*YOUR OBJECTIVE*.
After finding "Click FitzGibbon name beside the avatar" in the data, write out its line and all following lines without change, up to and including the last one. Leave out pictures.

[Collected data entries]
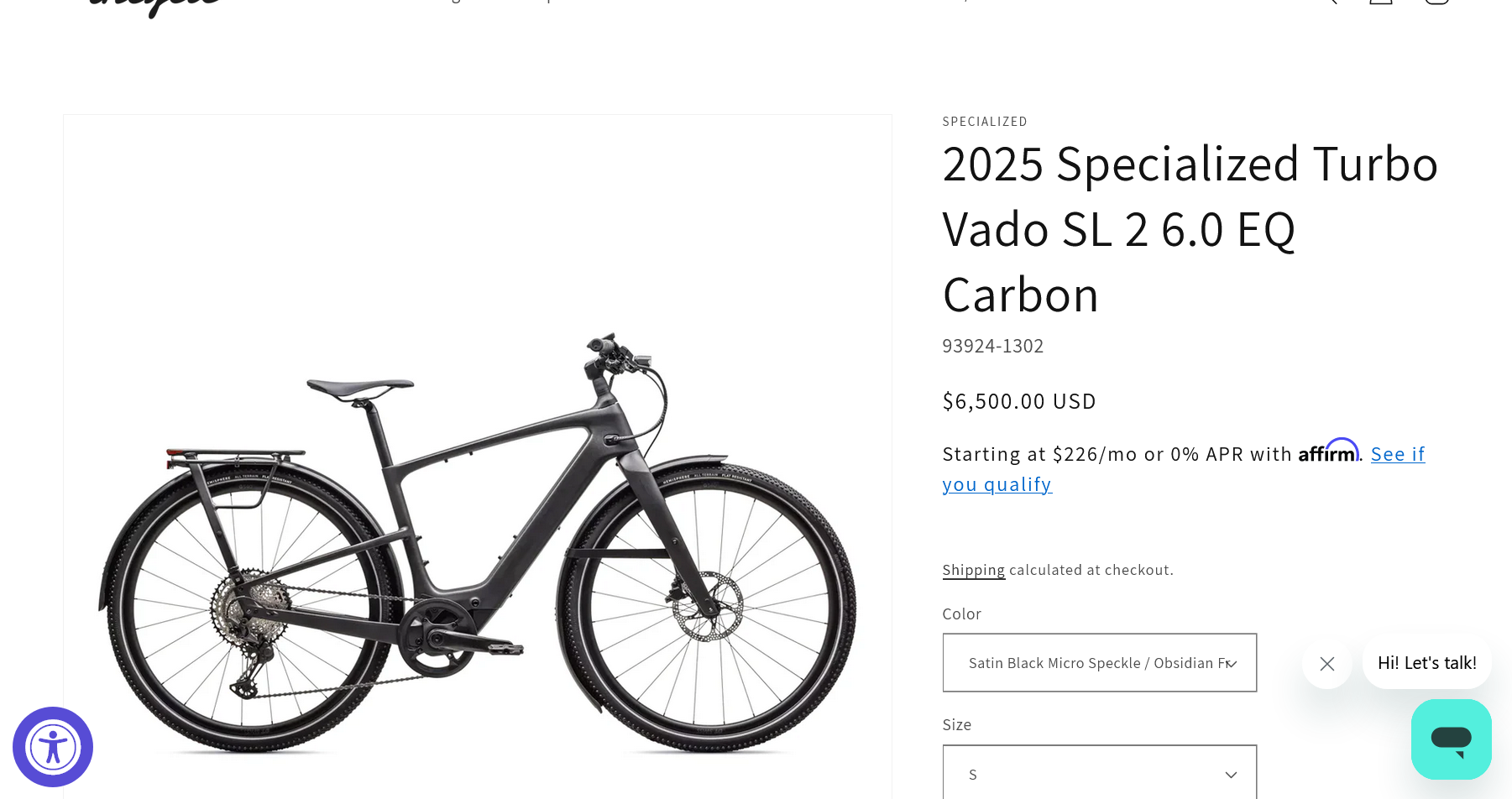Open the accessibility options widget
Viewport: 1512px width, 799px height.
(53, 747)
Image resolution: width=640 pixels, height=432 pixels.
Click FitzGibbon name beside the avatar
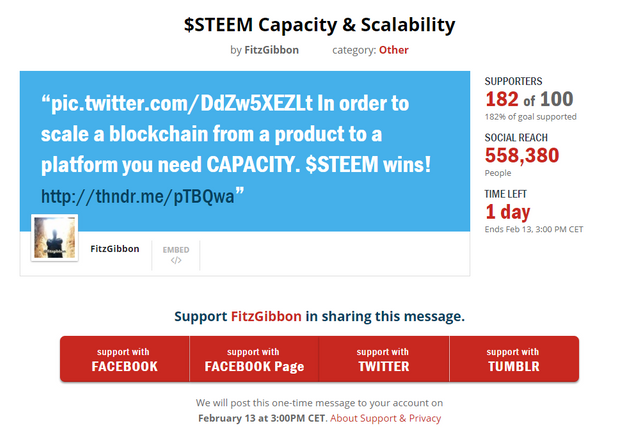click(x=114, y=247)
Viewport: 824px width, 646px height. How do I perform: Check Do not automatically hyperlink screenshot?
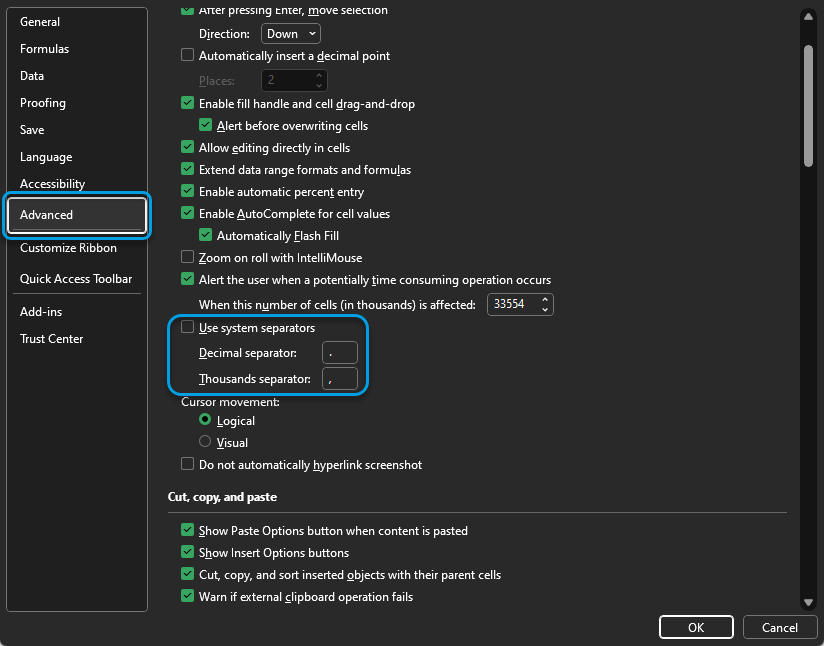pyautogui.click(x=187, y=464)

*ANSWER TO THIS PROBLEM*.
Click FitzGibbon name beside the avatar
click(x=114, y=247)
Viewport: 824px width, 646px height. How do I perform: Check Do not automatically hyperlink screenshot?
pyautogui.click(x=187, y=464)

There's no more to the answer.